Трудно представить, чтобы мизантропствующий лирический герой Набокова мог посвятить какому-нибудь человеку такие трогательные строки, которые он обращает к покидаемой им комнате во второй главе «Дара»: «Случалось ли тебе, читатель, испытывать тонкую грусть расставания с нелюбимой обителью? Не разрывается сердце, как при прощании с предметами, милыми нам. Увлажненный взор не блуждает округ, удерживая слезу, точно желал бы в ней унести дрожащий отсвет покидаемого места; но в лучшем уголку души мы чувствуем жалость к вещам, которых собой не оживили, едва замечали, и вот покидаем навеки. Этот мертвый уже инвентарь не воскреснет потом в памяти: не пойдет вслед за нами постель, неся самое себя; отражение в зеркальном шкапу не восстанет из своего гроба; один только вид в окне ненадолго пребудет, как вделанная в крест выцветшая фотография аккуратно подстриженного, не мигающего, господина в крахмальном воротничке. Я бы тебе сказал прощай, но ты бы даже не услышала моего прощания». Самое удивительное тут, с каким наслаждением эгоцентричный писатель буквально-таки хоронит оставляемую им жилплощадь (с трудом удерживаясь от восклицания: «Так не доставайся же никому!») и ставит на ней крест, не допуская и мысли, что после такого уникального постояльца, как он, в ней может продолжаться еще какая-то жизнь.

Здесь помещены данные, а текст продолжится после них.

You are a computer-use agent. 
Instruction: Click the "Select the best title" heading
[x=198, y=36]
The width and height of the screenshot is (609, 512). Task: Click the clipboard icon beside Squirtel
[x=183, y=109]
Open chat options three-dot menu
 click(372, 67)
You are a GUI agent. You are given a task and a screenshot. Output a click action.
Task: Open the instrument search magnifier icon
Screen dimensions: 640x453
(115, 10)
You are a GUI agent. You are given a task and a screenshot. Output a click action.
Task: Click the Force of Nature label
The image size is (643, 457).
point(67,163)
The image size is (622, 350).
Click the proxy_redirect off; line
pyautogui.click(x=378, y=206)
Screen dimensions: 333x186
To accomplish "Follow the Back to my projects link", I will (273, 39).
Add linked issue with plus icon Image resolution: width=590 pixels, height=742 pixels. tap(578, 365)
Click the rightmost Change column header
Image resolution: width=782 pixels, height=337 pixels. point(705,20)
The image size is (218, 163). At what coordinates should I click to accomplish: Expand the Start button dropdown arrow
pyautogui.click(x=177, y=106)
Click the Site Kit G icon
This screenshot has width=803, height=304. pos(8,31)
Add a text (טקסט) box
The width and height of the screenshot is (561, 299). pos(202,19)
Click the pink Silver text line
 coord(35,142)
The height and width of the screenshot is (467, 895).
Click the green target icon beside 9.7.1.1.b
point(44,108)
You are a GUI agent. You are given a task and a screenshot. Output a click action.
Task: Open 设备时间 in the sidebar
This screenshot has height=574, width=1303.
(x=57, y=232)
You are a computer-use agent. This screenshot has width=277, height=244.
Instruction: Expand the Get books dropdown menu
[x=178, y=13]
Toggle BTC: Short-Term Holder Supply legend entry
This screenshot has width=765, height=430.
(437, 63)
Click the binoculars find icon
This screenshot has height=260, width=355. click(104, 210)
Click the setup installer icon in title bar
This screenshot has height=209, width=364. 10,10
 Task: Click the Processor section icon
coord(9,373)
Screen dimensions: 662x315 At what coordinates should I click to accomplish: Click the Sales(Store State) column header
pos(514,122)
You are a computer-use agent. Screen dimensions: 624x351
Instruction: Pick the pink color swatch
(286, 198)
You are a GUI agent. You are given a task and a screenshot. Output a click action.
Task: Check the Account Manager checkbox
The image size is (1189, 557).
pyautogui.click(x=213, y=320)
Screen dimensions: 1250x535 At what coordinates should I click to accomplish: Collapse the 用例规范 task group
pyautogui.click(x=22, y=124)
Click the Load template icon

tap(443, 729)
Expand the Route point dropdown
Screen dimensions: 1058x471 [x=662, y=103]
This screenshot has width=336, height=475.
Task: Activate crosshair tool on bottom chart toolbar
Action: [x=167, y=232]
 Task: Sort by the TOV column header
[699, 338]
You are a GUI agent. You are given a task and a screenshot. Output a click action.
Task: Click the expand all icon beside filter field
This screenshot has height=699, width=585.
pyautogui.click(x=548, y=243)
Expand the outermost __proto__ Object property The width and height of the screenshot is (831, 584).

Как известно, в итоге отшлифовавший свои кочевнические привычки до совершенства Владимир Владимирович пришел к закономерному выводу, что при наличии средств разумнее всего вообще поселиться в гостинице. Гостиница – по сути своей – совсем как съемная квартира, похожая на мимолетную любовницу, которая, в отличие от жены, не накладывает на тебя жестких обязательств, только еще лучше. Потому что к тебе приходят не хозяева за ежемесячным взносом, а специально обученные люди, которые застилают кровати, загружают минибар свежим пивом и вытирают пыль. Минусы у идеи обосноваться в гостинице, которая лично мне становится все милее по мере того, как в туманную даль отодвигаются чисто финансовые возможности когда-либо ее реализовать, тоже имеются. Бывает, допустим, так, что человеку внезапно до смерти захотелось сварить пельмени, а сделать это, кроме как в умывальнике, больше негде. Но мне почему-то кажется, что человеку, который развил свою самодостаточность и внутреннюю независимость от окружающего мира до такой степени, чтобы не хотеть собственного дома и добровольно отказаться от него, если и приходят мысли о пельменях, то сугубо метафизических.